JustShelter project news, plus news on sustainability, affordable housing, and urban design.
Friday, 29 February 2008
Thorold Abbeyfield Public Meeting
Grace Community Church, on St. David's Rd. is conducting a public information meeting on Wednesday, March 12th, 7:30 p.m. to discuss concerns raised at council. Hopefully more intelligent questions about the nature of this project can be answered. For more information about this Abbeyfield project call 905-680-4092.
Courtyard Houses
Portland is widely recognized as an urban planning and design leader. In 1974, the city council killed plans for a highway and instead used the federal funding to create the first modern day light rail system. Six years later, the city became the first in the nation to create an urban growth boundary to contain sprawl. Nevertheless, in the 21st century, Portland faces many of the crises common to the contemporary American metropolis: lack of affordable housing, declining numbers of families with children, and rapid growth at the suburban-rural fringe.
Enter the Portland Courtyard Housing Design Competition, whose winning entries were announced in late November. Sponsored by the city, the competition promotes courtyard housing as an affordable way of increasing neighborhood densities without sacrificing public space and environmental sustainability. The courtyard model also extends Portland's tradition of street oriented urbanism. "Suburban houses avoid the street," said Mark Gillem, a competition director and a professor of architecture at the University of Oregon. "The courtyard can engage it."
Suburbia – Slums of the Future
It is difficult to think of suburban communities being the slums of tomorrow, but demographics, fuel prices, the end of easy oil, and global warming will have an impact that will force people to live closer together and, oddly enough, be glad of it. This is from Atlantic Monthly:
Arthur C. Nelson, director of the Metropolitan Institute at Virginia Tech, has looked carefully at trends in American demographics, construction, house prices, and consumer preferences. In 2006, using recent consumer research, housing supply data, and population growth rates, he modeled future demand for various types of housing. The results were bracing: Nelson forecasts a likely surplus of 22 million large-lot homes (houses built on a sixth of an acre or more) by 2025—that's roughly 40 percent of the large-lot homes in existence today.
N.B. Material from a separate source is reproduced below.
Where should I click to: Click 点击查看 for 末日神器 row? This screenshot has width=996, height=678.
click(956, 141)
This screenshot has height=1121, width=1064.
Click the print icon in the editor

For 60 years, Americans have pushed steadily into the
suburbs, transforming the landscape and (until recently) leaving cities behind. But today the pendulum is swinging back toward urban living, and there are many reasons to believe this swing will continue. As it does, many low-density suburbs and McMansion subdivisions, including some that are lovely and affluent today, may become what inner cities became in the 1960s and '70s—slums characterized by poverty, crime, and decay.